“An exciting new opportunity!” That was how one of our leading brazier stokers, Mr Ted Odgers of the Department of Media and Cultural Studies, reacted to the news that staff at the Open University had overwhelmingly supported a motion declaring “no confidence” in their vice-chancellor.
“For many years,” Mr Odgers told The Poppletonian, “academics on this campus have wondered how they might address the sheer ineptitude of their very own vice-chancellor. A variety of strategies have been considered. But many of these, including a proposal to disable the brakes on his chauffeured Mercedes and smuggle noxious chemicals into his private drinks cupboard, have been voted down because of their dubious legality. But now, hey presto, the staff at the OU have shown us the way ahead. We simply assemble everyone and vote overwhelmingly in favour of a no-confidence motion.”

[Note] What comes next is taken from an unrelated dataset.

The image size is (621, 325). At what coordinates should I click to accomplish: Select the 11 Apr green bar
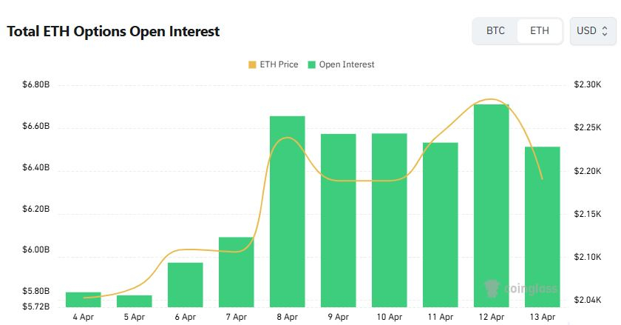(x=440, y=224)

However, Jamie Targett, our Director of Corporate Affairs, has issued the following warning about the conceptual problems of following in the steps of the OU.
“Any vote of no confidence in a serving vice-chancellor necessarily presupposes that having confidence in one’s vice-chancellor is the natural state of affairs in modern British universities. But even the most cursory examination of our own vice-chancellor’s record in office shows that he has never regarded the enjoyment of staff confidence as part of his job description. In these circumstances, a vote of no confidence in his leadership would be as inappropriate as expressing a lack of confidence in Sir Philip Green’s management of BHS.”
They shall not pass
“Hats off to the Russell Group admissions tutors.”

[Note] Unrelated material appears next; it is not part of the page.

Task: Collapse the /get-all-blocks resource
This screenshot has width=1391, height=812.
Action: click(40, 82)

That was the somewhat unexpected reaction of Nathan Prest, our Head of Student Recruitment, to the research finding that universities in the Russell Group had once again contrived to admit a disproportionate number of undergraduate students from advantaged areas of the country.
Prest explained that he’d been moved to comment because of his recognition of the strain that maintaining such a record of inequality must place upon these admissions tutors. “Just think of the battles they face. Not only do they have to ignore ministerial injunctions to admit more disadvantaged students, but they must also disregard the millions of public money invested in improved access and completely overlook all those research findings that show that students from disadvantaged areas outperform their more privileged fellows in final examinations.
“But despite all these pressures, their commitment to inequality has been so consistent that a new report from the Higher Education Policy Institute reveals that student intake at such Russell Group universities as Oxford, Cambridge and Bristol is currently as ‘unbalanced as income inequality in some of the world’s poorest countries’. Now, that’s quite an achievement.”
Was this the full extent of his admiration for the Russell Group admissions procedures?
“Not quite. Even when faced by this crystal-clear evidence of persistent discrimination, the Russell Group still feels able to put up a spokeswoman who ignores the findings and declares – with what one likes to imagine was a twinkle in her eye – ‘Russell Group members are fully committed to encouraging students from disadvantaged students to enter higher education’. Magnificent!”